Führe den Bericht über das Insolvenzverfahren von Galeria Karstadt Kaufhof nach seinem letzten Satz fort.
**** TEXTAUSZUG
Abbau Tausender Arbeitsplätze bei Galeria Karstadt Kaufhof befürchtet

Zur Frage, wie viele Filialen geschlossen werden, kursieren lediglich Spekulationen. Mehrere Dutzend der bundesweit rund 130 Filialen dürften dem Rotstift zum Opfer fallen, heißt es. Von 50 bis 60 Standorten ist die Rede. Klarheit gibt es dazu nicht.

Auch ein erneuter Abbau Tausender Stellen bei Galeria Karstadt Kaufhof gilt als wahrscheinlich. Schon beim zurückliegenden Insolvenzverfahren, das keine drei Jahre her ist, hatte es einen Kahlschlag bei den Beschäftigten gegeben. Bei der Gläubigerversammlung für Galeria Karstadt Kaufhof im September 2020 in Essen ging die Gewerkschaft Verdi davon aus, dass die Schließung von bundesweit fast 50 Kaufhäusern den Verlust von mehr als 5000 Arbeitsplätzen bedeuten würde. Unternehmenskenner gehen von einer ähnlichen Größenordnung im aktuellen Verfahren aus.

Von millionenschweren Staatskrediten wird wohl nur ein Bruchteil übrigbleiben

Für den 27. März 2023 ist die Gläubigerversammlung im laufenden Insolvenzverfahren geplant. Dann dürfte auch feststehen, wie viel Geld die Bundesrepublik Deutschland verliert. Im vom Amtsgericht Essen ernannten Gläubigerausschuss ist diesmal auch der deutsche Staat vertreten, und zwar als „Insolvenzgläubiger mit der höchsten Forderung“, so das Gericht. Der Wirtschaftsstabilisierungsfonds (WSF) des Bundes hatte Galeria nach der Insolvenz 2020 in den Folgejahren Kredite über insgesamt 680 Millionen Euro gewährt. Davon dürfte nur ein Bruchteil übrigbleiben.
********
**** BEREITGESTELLTE ZEILEN
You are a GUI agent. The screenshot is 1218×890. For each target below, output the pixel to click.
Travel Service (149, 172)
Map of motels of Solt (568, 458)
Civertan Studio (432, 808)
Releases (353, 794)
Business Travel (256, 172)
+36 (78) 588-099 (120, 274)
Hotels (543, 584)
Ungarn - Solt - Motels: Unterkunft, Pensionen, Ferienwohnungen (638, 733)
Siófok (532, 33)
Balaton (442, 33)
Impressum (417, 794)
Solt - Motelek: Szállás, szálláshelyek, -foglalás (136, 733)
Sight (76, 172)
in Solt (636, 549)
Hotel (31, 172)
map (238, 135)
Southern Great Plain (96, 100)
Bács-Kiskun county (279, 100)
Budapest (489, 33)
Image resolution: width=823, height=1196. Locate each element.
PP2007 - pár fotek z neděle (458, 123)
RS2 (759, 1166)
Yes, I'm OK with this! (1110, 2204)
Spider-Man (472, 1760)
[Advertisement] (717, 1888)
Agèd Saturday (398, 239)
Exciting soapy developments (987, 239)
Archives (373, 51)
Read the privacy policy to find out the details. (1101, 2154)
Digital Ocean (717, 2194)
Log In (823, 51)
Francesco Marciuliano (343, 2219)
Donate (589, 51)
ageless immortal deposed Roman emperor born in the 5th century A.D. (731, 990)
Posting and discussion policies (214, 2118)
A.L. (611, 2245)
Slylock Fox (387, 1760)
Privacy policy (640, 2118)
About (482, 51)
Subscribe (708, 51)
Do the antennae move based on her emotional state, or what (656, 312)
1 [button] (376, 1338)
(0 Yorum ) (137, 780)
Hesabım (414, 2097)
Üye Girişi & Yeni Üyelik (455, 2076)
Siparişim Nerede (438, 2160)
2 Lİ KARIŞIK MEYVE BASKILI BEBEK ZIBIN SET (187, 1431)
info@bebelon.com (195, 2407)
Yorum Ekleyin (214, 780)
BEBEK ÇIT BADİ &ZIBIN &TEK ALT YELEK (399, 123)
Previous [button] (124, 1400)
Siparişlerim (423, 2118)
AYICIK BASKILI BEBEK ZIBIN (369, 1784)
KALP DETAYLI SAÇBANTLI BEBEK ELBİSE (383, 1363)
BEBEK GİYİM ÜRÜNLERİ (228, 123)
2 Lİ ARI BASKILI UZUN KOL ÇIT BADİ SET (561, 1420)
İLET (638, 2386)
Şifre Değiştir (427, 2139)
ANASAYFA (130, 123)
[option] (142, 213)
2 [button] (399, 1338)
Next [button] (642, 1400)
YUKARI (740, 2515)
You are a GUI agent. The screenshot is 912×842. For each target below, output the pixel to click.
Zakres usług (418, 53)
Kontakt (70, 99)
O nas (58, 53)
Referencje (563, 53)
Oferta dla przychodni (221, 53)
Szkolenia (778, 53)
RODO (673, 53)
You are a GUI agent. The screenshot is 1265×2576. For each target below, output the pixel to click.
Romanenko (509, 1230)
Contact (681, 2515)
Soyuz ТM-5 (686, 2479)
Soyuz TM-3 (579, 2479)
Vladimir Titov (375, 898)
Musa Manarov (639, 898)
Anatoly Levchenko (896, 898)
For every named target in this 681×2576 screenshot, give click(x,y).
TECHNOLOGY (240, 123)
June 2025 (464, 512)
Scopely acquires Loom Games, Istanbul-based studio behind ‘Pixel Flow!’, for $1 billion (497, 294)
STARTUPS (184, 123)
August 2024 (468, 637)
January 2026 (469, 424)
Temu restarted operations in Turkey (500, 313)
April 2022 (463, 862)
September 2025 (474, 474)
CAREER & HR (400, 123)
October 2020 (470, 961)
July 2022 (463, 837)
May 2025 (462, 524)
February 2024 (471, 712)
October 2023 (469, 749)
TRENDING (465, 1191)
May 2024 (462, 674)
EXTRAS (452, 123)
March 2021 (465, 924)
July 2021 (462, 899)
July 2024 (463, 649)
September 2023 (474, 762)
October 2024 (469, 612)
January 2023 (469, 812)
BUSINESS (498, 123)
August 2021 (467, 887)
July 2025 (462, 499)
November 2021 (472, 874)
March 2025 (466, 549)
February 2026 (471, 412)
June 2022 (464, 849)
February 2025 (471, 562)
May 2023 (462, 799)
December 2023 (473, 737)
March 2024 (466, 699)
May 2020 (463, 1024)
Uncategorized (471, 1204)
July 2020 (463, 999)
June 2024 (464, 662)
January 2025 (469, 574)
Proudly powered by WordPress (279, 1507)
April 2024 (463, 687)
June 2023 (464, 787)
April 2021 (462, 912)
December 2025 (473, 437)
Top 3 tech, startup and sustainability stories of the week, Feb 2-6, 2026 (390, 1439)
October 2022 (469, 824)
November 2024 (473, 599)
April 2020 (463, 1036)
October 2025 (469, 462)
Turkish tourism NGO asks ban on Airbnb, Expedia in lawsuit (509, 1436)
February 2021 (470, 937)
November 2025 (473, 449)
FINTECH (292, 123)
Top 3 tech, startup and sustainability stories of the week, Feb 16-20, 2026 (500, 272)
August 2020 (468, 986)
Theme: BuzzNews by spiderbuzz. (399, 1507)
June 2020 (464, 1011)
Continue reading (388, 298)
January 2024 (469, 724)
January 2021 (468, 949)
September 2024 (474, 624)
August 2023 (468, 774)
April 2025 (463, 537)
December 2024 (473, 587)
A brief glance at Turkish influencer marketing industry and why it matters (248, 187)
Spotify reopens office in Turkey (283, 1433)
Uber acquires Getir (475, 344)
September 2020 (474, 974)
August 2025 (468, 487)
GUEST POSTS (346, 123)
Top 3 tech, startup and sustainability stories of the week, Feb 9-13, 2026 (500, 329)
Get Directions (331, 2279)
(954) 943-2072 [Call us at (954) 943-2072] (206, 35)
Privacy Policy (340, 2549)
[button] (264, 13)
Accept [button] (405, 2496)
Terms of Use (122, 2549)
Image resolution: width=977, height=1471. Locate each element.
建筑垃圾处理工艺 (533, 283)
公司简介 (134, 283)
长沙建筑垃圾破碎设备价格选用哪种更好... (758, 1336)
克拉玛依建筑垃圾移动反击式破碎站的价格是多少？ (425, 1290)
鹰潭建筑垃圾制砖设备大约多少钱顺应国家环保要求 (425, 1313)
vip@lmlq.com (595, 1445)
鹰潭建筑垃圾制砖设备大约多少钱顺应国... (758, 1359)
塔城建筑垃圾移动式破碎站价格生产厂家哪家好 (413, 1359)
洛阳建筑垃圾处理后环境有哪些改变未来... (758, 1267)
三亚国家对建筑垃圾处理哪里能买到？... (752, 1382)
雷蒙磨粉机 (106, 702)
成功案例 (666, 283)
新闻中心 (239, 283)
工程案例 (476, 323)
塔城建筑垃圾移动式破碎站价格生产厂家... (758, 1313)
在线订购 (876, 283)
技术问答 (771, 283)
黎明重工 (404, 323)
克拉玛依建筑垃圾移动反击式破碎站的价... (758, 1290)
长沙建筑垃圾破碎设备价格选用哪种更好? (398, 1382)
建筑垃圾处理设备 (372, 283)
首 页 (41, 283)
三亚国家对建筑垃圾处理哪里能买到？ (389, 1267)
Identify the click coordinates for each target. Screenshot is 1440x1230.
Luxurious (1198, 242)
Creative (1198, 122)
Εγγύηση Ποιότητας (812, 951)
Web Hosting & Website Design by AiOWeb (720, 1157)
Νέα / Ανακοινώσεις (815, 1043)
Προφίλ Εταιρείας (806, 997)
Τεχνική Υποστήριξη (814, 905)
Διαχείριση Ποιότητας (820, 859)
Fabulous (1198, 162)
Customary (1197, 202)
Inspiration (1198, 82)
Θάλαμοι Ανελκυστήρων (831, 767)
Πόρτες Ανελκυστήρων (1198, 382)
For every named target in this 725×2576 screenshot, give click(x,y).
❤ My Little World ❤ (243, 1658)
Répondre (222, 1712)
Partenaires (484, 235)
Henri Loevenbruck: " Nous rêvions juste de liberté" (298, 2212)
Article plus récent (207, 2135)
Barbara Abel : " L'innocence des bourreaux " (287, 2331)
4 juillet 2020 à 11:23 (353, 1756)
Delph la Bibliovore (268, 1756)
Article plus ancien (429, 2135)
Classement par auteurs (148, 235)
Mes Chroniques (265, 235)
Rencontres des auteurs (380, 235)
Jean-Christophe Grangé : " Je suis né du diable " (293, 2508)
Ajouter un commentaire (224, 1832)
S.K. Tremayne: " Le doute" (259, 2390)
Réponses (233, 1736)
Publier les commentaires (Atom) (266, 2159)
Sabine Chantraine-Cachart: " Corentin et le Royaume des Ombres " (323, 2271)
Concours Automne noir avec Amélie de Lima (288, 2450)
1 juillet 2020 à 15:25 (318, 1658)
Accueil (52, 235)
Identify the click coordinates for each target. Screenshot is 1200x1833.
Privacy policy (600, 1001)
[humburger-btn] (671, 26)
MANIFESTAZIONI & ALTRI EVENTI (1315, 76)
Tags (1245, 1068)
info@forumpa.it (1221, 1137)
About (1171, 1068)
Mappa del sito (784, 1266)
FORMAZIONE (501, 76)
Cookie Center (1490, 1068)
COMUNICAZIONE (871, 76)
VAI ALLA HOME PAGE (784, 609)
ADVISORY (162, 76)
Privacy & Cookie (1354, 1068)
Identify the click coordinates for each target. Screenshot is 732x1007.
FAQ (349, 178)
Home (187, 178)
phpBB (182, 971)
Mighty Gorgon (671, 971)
********
**ANTWORT**
Im Mai 2023 – so sehen es die Planungen des Managements vor – soll Galeria Karstadt Kaufhof entschuldet sein. Galeria-Eigner René Benko könnte dies dann als Erfolg verbuchen. Für den 17. Mai ist erneut eine Aufsichtsratssitzung geplant, dann unter den Zeichen des voraussichtlichen Neustarts mit deutlich weniger Filialen und voraussichtlichen harten Einschnitten in der Belegschaft.

Vorbereitungen für Start einer Transfergesellschaft

Was wird aus den Beschäftigten, deren Jobs auf der Strecke bleiben? Nach Angaben der NRW-Landesregierung laufen bei Galeria Karstadt Kaufhof auch Vorbereitungen zur Gründung einer Transfergesellschaft für Mitarbeitende, die von Filialschließungen betroffen sein dürften. „Die Agentur für Arbeit Essen ist mit Unternehmensvertretern im Gespräch zu Unterstützungsmöglichkeiten für die Beschäftigten“, erklärte Arbeitsminister Karl-Josef Laumann (CDU) vor wenigen Tagen auf Anfrage der SPD-Landtagsfraktion.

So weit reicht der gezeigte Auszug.